==== Passage

# Business website advise



## Jeff TT (Aug 1, 2010)

As far as business is concerned what in the Algarve is the most popular search website, or is it the normal Google, Yahoo, Bing etc like elsewhere, have come across the following in PT.

sapo.pt
clix.pt
netindex.pt

Want to optimise my web listing and would like to know any feed back on which is the best to deal with first, and also is a .pt dmain better to have than a .com? 

Thanks in advance.

Jeff TT


----------



## canoeman (Mar 3, 2011)

Major ones will always be Google, Firefox, Explorer especially if your targeting expat market don't really know anyone including Portuguese friends who use any of the 3 you mention as their primary access to web.

Personal view is a .pt domain limits rather than attracts

Internet web site and expats you should be thinking Portugal, Spain not the just Algarve and the native population who might be short of money but still car nuts, I'd certainly include one of the translate options


----------



## anapedrosa (Mar 21, 2011)

I'll preface by saying that I am not a website designer.

When I am looking for something in Portugal, I find I get different results with a Portuguese search on Google.pt than and English search using Google.com or Google.ca

I would think that it would be worth working with a website designer to optimize search - if you are counting on the web to generate a significant portion of your business. If however the page is an information site that you expect to refer potential customers for additional info, then I'm not sure the .pt versus .com etc... would make a significant difference.


----------

========

Reproduce word for word the part of the website thread that begins at the words "## Jeff TT (Aug" and stops after "following in PT.". The entries that come next are drawn from a different source than the website thread.

==== Supplied information

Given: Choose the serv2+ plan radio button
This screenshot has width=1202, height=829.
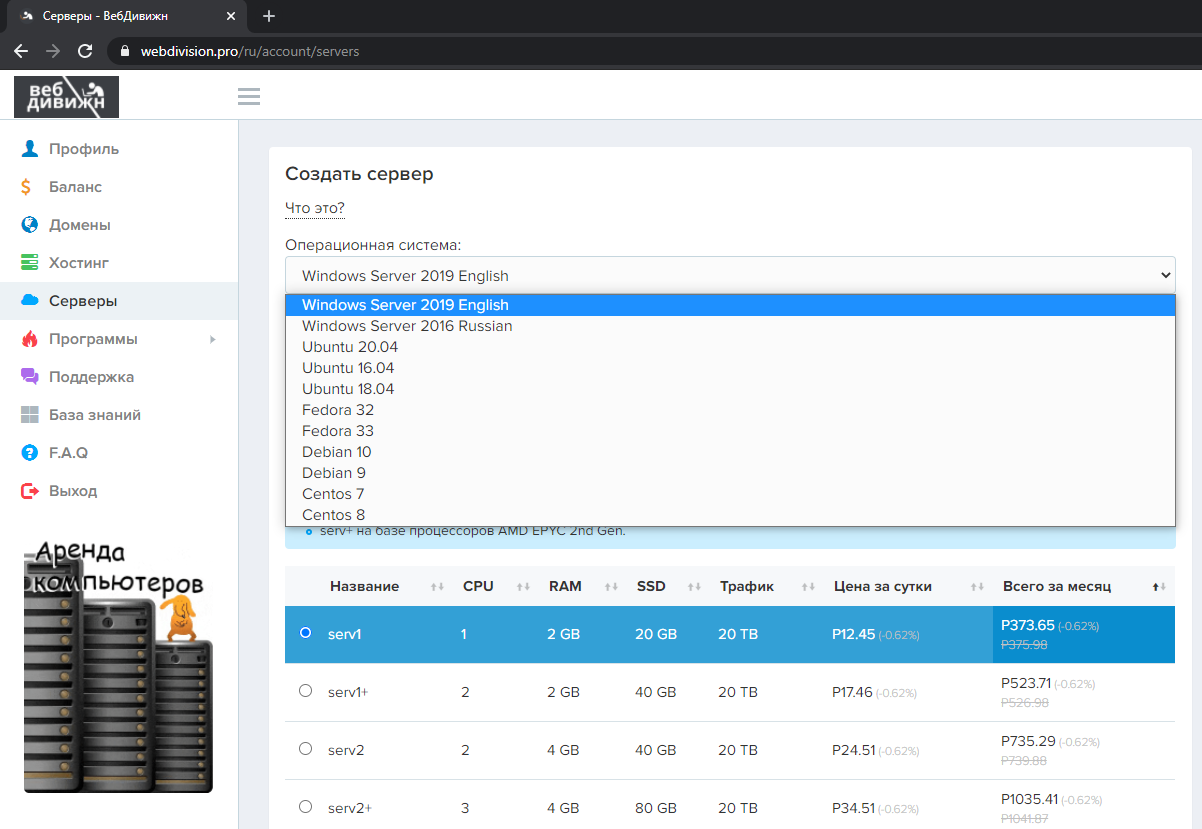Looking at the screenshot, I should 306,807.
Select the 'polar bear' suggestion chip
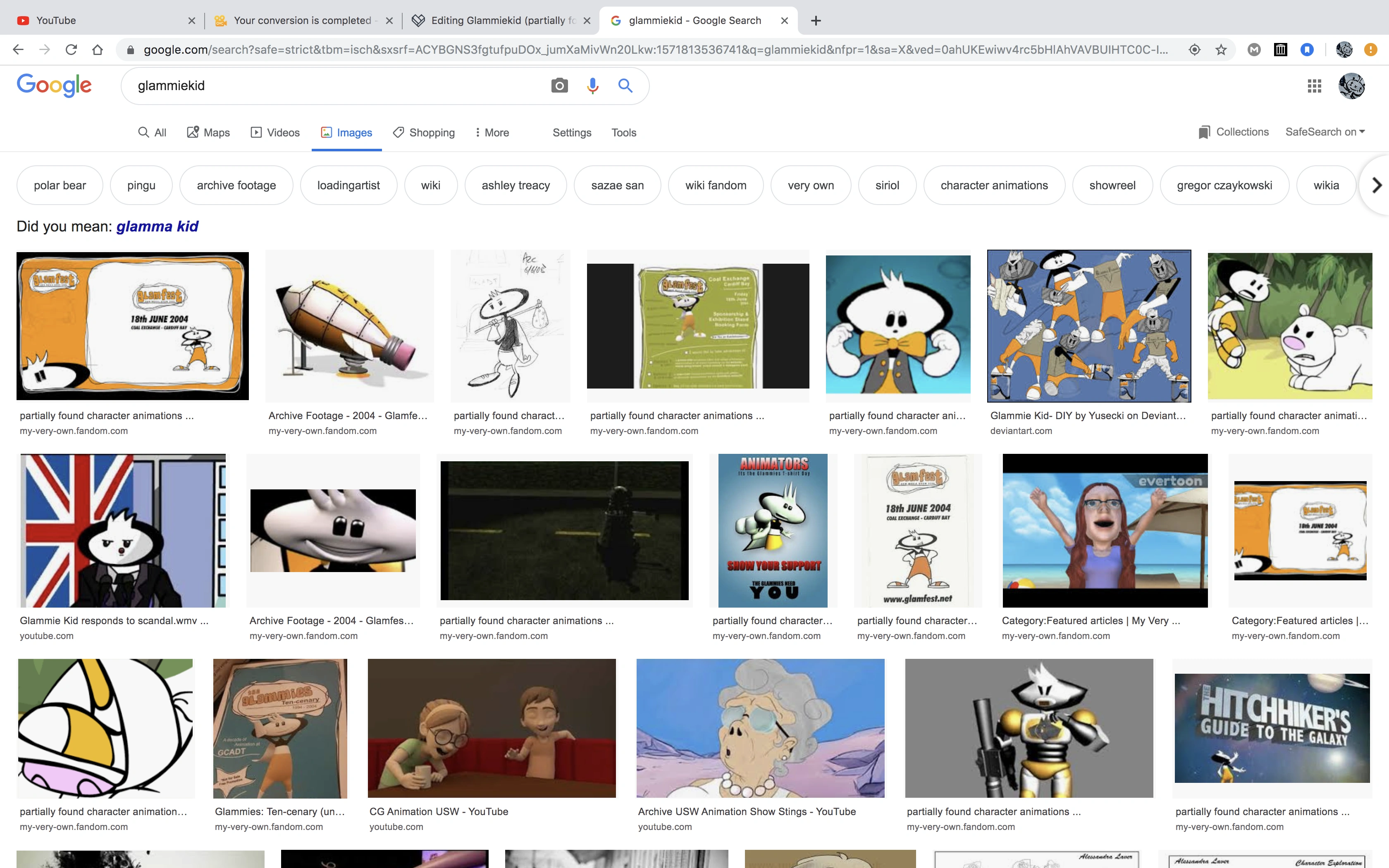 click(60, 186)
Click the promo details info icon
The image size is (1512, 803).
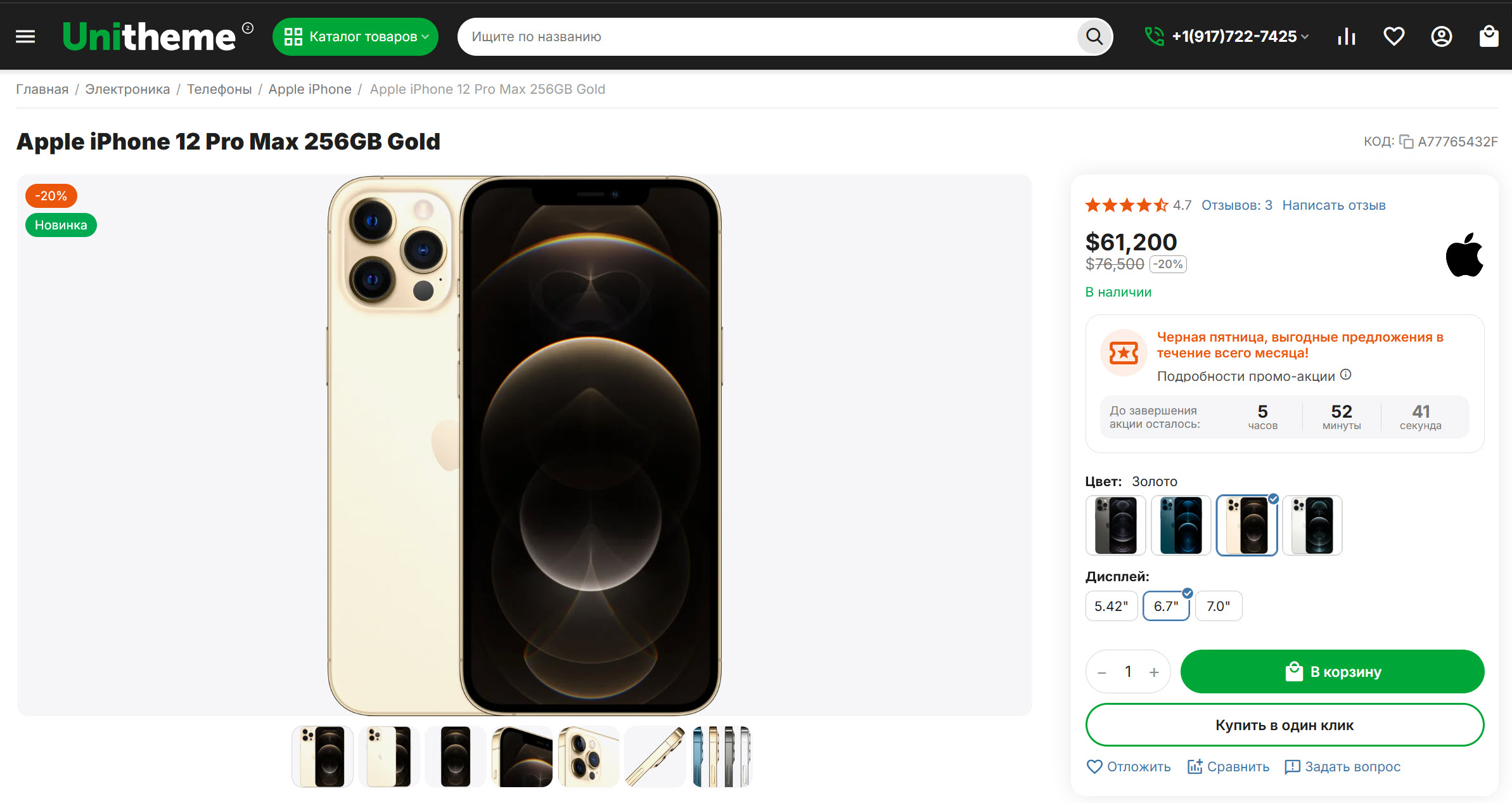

========

Correct result:
## Jeff TT (Aug 1, 2010)

As far as business is concerned what in the Algarve is the most popular search website, or is it the normal Google, Yahoo, Bing etc like elsewhere, have come across the following in PT.